Billy (played by Ken Harrower) is a middle-aged gay man who suffers from Arthrogryposis Multiplex Congenita (AMC). His disability means that everyday tasks such as getting dressed and having a bath are impossible to complete without the help of his caregiver Craig. Billy yearns for closeness and intimacy in a world where no one sees him as a sexual being and the closest thing to sexual fulfilment he can find, is that of a glory hole. With long, revealing and often silent scenes, Hole is not a comfortable watch, but the emotional pull is so powerful, it’s even harder to look away.
Edralin met Harrower on a corporate video shoot a few years prior to making Hole. The director was instantly struck by the actor’s sense of humour and positive attitude. “He came to set with a Pride flag hanging at the back of his wheelchair. I thought it was really badass that this guy, who likely faces all kinds of prejudice because of his disability, was publicizing his sexuality.” – Edralin explains. Hole was written a couple of years later, yet Harrower was not immediately cast as Billy. The role was initially written for a much younger actor, but after auditioning, it became obvious that he was the right man for the job.
After doing some background research and watching a couple of interviews with Edralin and Harrower, I realised that for the two men, Hole represented a voice – a very different but equally personal and significant one. For Martin Edralin, the film was a creative voice, one he had been trying to find for years. The idea for the short came at a time when he had given up on being a filmmaker. “I got tired of the kind of projects I was working on and how those films were being made. My goal was just to make the kind of film that I would want to watch”- he recalls.
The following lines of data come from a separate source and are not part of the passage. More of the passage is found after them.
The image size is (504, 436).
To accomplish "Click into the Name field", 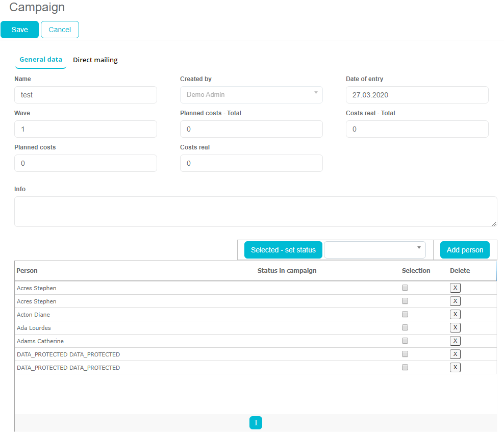I will point(86,95).
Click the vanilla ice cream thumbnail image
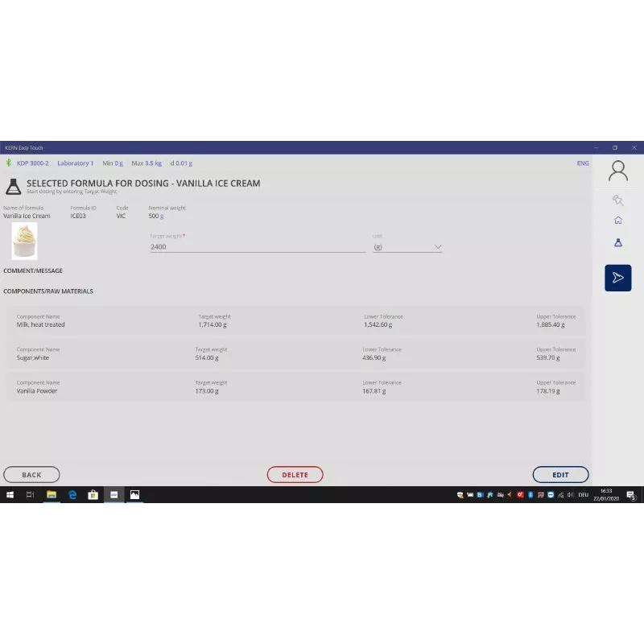This screenshot has width=644, height=644. coord(24,240)
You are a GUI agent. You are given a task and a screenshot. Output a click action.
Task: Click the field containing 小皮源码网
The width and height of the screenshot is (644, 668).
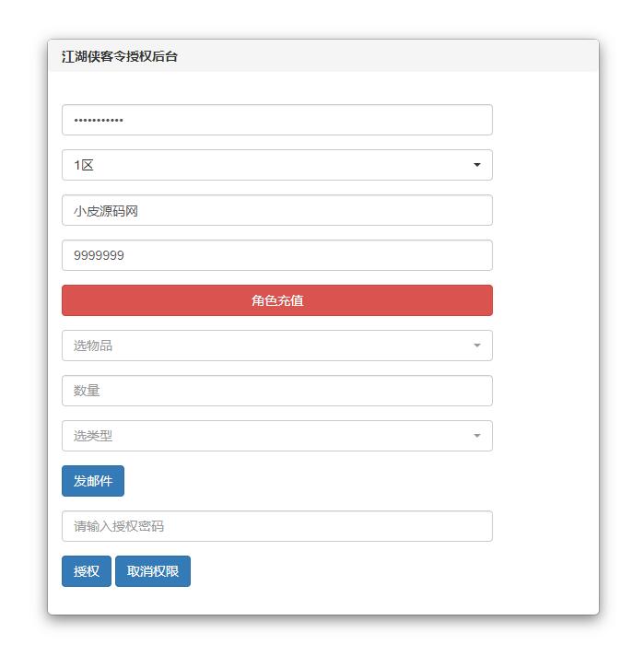pyautogui.click(x=276, y=210)
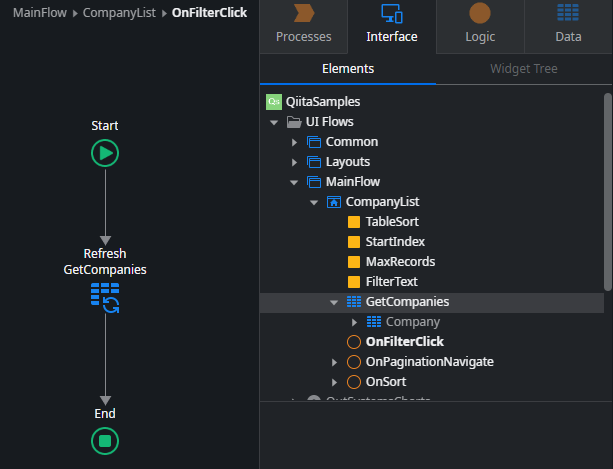Screen dimensions: 613x469
Task: Click the Start node icon in the flow
Action: [x=105, y=153]
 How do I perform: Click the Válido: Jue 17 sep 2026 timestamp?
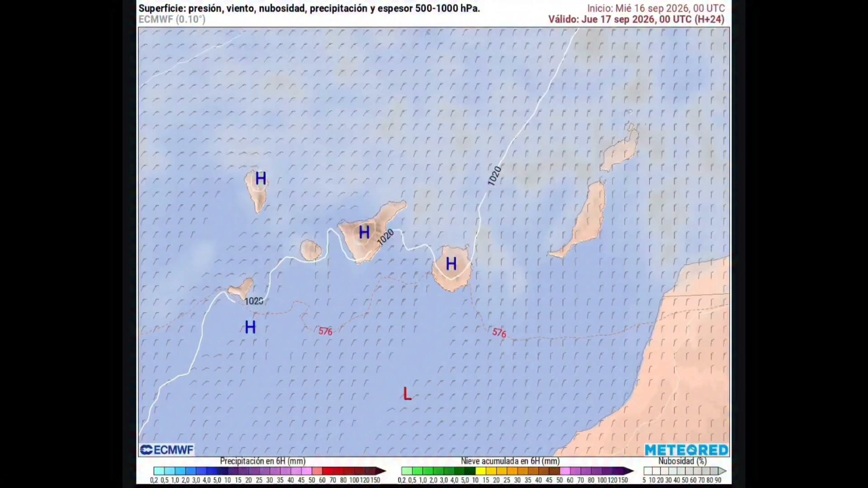(636, 19)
For Harrower, Hole gave a voice to those we rarely care to listen to. It is important to point out that Billy is a character Harrower plays, that they are two different men, but being gay and confined to a wheelchair himself, the actor had also struggled to find human connection. He explained how difficult it was for people to see past the wheelchair and the disability, to see the human being in front of them. A human being with human desires, or as he put it quite simply “disabled people are as horny as everybody else”.
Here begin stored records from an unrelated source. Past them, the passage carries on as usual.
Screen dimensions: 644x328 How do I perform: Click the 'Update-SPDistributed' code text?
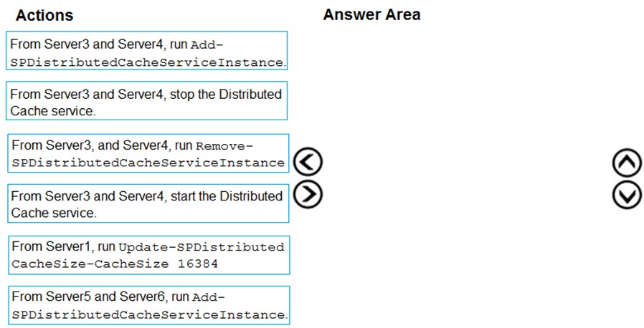pos(202,247)
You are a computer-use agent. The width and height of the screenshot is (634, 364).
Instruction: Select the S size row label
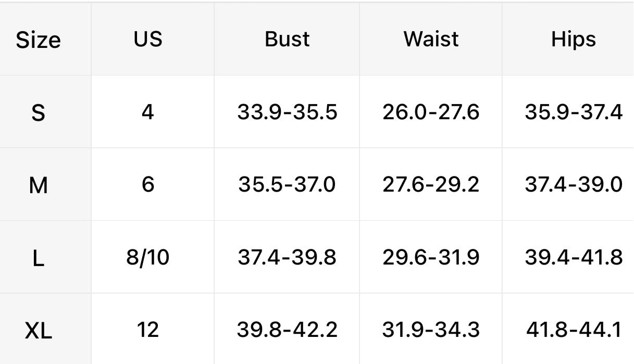(x=38, y=112)
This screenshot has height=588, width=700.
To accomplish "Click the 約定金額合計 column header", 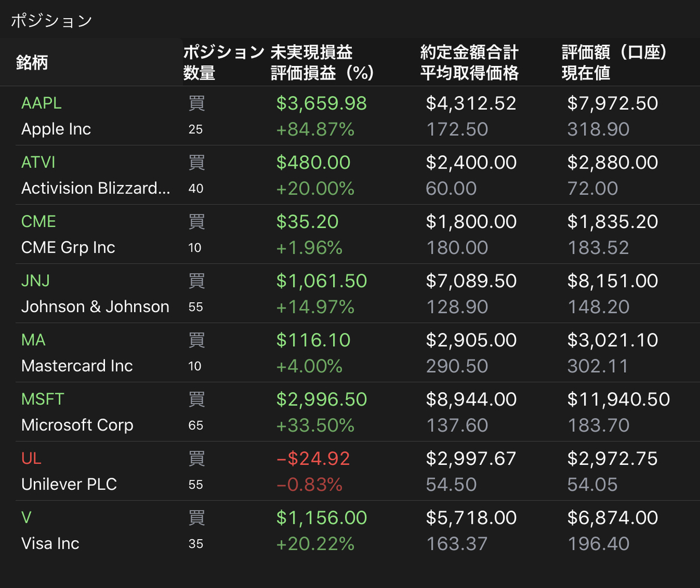I will [x=470, y=53].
Hole spoke to me too. I can commend the director for his brave and bold cinematic work of art, as well as the actor for his powerful performance, all confirmed by the impressive number and calibre of festival laurels, but what I am taking away from it is far more personal. The film made me question my own perception and yes, that scary but accurate word, prejudice. It is so rare to see films of any length or genre, which depict disabled people with sexual desires that the idea of it is still very much a taboo. For this reason I consider Hole a massively important and successful film that should be mandatory viewing for all.